M.C. – Nous avons sé­lec­tion­né ces 14 pu­bli­ca­tions nous-mêmes. Nous avons ap­pro­ché des jour­na­listes de grand ta­lent, nous leur avons pré­sen­té notre mo­dèle et nous les avons in­vi­tés à lan­cer leur pu­bli­ca­tion. C’est l’his­toire du Co­lo­ra­do Sun, for­mé d’ex-jour­na­listes du Den­ver Post spé­cia­li­sés en jour­na­lisme d’en­quête. Nous avons in­ves­ti dans ces 14 pu­bli­ca­tions pour leur per­mettre de dé­col­ler. Les pro­chaines pu­bli­ca­tions qui join­dront notre pla­te­forme ne se­ront pas fi­nan­cées. Mais elles au­ront ac­cès aux ou­tils et aux ap­pli­ca­tions que nous dé­ve­lop­pe­rons pour les ai­der à as­su­rer leur pé­ren­ni­té.

D.B. – D’où vien­dront vos re­ve­nus?

M.C. – Notre struc­ture com­porte trois or­ga­ni­sa­tions. Ci­vil Foun­da­tion est un OBNL qui en­tre­tient les liens avec la com­mu­nau­té de lec­teurs et qui s’as­sure du res­pect de la mis­sion par le code d’éthique. Ci­vil Labs dé­ve­loppe des lo­gi­ciels et des ap­pli­ca­tions pour l’éco­sys­tème The Ci­vil Me­dia. Nous al­lons créer notre propre « App Store ». Ces ap­pli­ca­tions se­ront aus­si ac­ces­sibles aux mé­dias ex­ternes, à condi­tion qu’ils res­pectent nos stan­dards d’éthique. Ci­vil Stu­dio va in­ves­tir dans des pro­jets d’en­ver­gure (ba­la­do­dif­fu­sions, do­cu­men­taires, grands re­por­tages), un peu à la Net­flix.

D.B. – En août, vous avez an­non­cé un par­te­na­riat avec l’agence As­so­cia­ted Press. De quoi s’agit-il?

M.C. – Notre par­te­na­riat com­porte deux par­ties. D’abord, l’As­so­cia­ted Press (AP) oc­troie­ra des li­cences de conte­nus à toutes les pu­bli­ca­tions de la pla­te­forme qui le dé­si­rent. En­suite, l’AP et Ci­vil col­la­bo­re­ront pour dé­ve­lop­per des ou­tils qui re­posent sur la tech­no­lo­gie blockchain pour ai­der les pu­bli­ca­tions à re­trou­ver le flux de leur conte­nu et à s’as­su­rer que les droits d’au­teurs et de li­cences sont res­pec­tés.

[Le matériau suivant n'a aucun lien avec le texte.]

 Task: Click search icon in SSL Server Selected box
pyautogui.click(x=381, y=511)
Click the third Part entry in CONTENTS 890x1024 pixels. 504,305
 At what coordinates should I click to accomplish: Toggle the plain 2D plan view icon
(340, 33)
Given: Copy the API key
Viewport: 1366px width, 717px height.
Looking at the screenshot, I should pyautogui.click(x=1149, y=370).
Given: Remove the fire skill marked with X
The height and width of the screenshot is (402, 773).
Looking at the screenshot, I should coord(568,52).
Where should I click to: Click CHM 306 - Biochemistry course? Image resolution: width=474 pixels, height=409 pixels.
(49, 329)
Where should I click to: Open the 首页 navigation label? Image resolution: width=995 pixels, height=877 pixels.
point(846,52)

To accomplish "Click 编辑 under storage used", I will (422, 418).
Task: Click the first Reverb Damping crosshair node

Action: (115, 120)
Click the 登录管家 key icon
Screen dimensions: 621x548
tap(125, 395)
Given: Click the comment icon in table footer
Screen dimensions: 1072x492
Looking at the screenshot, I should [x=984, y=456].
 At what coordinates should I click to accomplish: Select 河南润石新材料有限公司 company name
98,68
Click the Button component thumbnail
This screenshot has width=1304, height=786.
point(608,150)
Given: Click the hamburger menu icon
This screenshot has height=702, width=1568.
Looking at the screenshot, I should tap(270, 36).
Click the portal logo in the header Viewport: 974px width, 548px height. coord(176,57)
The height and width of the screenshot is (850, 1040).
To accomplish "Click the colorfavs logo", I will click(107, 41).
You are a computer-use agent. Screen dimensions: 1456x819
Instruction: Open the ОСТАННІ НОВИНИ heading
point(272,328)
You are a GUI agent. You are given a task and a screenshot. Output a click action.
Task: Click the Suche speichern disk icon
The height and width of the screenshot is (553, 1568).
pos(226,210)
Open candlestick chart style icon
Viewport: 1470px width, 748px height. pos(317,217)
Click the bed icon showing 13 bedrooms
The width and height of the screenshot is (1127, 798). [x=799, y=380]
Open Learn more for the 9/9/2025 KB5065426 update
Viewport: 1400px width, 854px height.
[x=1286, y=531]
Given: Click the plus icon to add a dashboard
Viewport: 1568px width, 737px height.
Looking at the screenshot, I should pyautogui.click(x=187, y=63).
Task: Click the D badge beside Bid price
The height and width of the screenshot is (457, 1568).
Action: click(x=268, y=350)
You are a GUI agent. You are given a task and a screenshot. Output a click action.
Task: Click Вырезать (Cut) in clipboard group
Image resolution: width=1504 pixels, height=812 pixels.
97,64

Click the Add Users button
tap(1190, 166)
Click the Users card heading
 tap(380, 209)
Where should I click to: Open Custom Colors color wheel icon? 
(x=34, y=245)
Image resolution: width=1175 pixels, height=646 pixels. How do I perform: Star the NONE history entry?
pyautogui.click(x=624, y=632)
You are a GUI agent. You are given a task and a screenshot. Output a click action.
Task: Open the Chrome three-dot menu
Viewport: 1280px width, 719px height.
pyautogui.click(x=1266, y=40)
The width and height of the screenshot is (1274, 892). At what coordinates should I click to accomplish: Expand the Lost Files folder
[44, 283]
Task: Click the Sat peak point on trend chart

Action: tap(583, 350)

D.B. – L’idée d’uti­li­ser une pla­te­forme n’est pas nou­velle. D’autres mé­dias ont leur pla­te­forme ou en uti­lisent...

M.C. – En ef­fet, mais ce sont prin­ci­pa­le­ment des so­cié­tés in­di­vi­duelles. On voit peu de pla­te­formes re­grou­pant plu­sieurs mé­dias in­dé­pen­dants. Quant à celles que les mé­dias uti­lisent pour pro­mou­voir leur conte­nu, elles n’ont pas été créées pour ser­vir le jour­na­lisme...

D.B. – Par­lons un peu de Fa­ce­book...

M.C. – Ci­vil est le contraire de Fa­ce­book. Fa­ce­book at­tire des in­ter­nautes avec du conte­nu, cap­ture leurs in­fos per­son­nelles et les re­vend. Ce n’est pas une pla­te­forme de jour­na­lisme. Elle ne le se­ra ja­mais parce qu’elle n’a pas été conçue ain­si. Il faut trou­ver autre chose afin que ce que re­çoivent les jour­na­listes re­flète la va­leur du tra­vail qu’ils ac­com­plissent. La tra­ça­bi­li­té que per­met la tech­no­lo­gie blockchain va per­mettre aux jour­na­listes d’être ré­tri­bués pour l’uti­li­sa­tion de leur conte­nu.

D.B. – Quel est votre but ul­time?

M.C. – Ci­vil ne cherche pas le mo­dèle d’en­tre­prise idéal pour les édi­teurs ni les jour­na­listes, mais pour le jour­na­lisme lui-même.